Après avoir acquis en 2016 des actions de Frank Timis, BP a racheté en 2017 le reste de ses parts dans les concessions «pour 250 millions de dollars» [aujourd’hui environ 222 millions d’euros, près de 146 milliards de FCFA, ndlr] et, selon le contrat de redevances liant les deux parties, la compagnie britannique doit verser «entre 9 et 12 milliards de dollars» [aujourd’hui entre 8 et 10,66 milliards d’euros/entre près de 5.245 milliards et près 7.000 milliards de francs CFA, ndlr] au groupe de Timis «au cours des 40 prochaines années», toujours selon la BBC.

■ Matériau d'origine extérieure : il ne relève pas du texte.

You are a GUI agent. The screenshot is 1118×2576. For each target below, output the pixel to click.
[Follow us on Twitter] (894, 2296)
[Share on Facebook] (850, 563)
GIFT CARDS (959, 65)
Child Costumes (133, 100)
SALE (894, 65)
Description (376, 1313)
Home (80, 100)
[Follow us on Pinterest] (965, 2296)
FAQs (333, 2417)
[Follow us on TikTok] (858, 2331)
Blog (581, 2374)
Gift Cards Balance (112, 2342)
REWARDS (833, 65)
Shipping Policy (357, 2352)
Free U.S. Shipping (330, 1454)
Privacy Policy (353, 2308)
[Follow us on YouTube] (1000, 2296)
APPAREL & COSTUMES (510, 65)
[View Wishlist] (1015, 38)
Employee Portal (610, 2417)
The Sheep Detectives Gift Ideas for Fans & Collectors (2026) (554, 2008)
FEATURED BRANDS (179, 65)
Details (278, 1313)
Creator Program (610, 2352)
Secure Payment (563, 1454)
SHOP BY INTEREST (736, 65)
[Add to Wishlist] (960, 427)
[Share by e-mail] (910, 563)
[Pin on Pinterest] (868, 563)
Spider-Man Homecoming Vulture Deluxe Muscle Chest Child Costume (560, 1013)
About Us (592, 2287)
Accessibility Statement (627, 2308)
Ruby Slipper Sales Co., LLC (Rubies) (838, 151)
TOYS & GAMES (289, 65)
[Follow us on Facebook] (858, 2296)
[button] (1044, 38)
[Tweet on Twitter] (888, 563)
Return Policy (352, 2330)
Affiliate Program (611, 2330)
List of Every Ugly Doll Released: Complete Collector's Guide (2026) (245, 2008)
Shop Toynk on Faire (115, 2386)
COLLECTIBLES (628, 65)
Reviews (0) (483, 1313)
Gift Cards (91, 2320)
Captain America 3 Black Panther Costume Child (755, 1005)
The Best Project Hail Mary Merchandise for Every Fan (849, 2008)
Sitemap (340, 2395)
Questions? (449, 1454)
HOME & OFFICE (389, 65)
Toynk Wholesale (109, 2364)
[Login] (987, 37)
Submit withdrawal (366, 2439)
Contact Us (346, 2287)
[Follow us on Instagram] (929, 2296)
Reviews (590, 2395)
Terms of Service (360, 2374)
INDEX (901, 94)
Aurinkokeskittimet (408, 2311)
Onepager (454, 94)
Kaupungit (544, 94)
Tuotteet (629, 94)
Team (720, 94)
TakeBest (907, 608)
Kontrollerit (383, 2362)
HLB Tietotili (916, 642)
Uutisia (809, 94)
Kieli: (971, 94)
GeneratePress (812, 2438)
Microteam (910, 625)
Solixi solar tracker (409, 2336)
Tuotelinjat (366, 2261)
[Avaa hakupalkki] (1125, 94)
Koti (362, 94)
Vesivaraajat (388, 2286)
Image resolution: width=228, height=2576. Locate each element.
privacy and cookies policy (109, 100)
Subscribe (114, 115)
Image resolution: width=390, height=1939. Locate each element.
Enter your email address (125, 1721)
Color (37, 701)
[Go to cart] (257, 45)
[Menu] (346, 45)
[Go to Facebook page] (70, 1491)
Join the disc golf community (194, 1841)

Le 12 juin, Serigne Bassirou Guèye, le procureur général de la Cour d’appel de Dakar, avait annoncé à la presse que, sur saisine du ministre de la Justice, une enquête a été ouverte afin de déterminer «la réalité ou non de toutes ces accusations de malversation, de concussion, de conflits d'intérêts». Le même jour, Me Mouhamadou Moustapha Dieng, un des avocats d’Aliou Sall, a annoncé qu’il renonçait aux plaintes initialement annoncées contre BBC, «en attendant l’issue» de l’enquête du procureur. A la place, il comptait saisir la BBC pour enquêter en interne sur le respect de son éthique par sa journaliste ayant mené les investigations.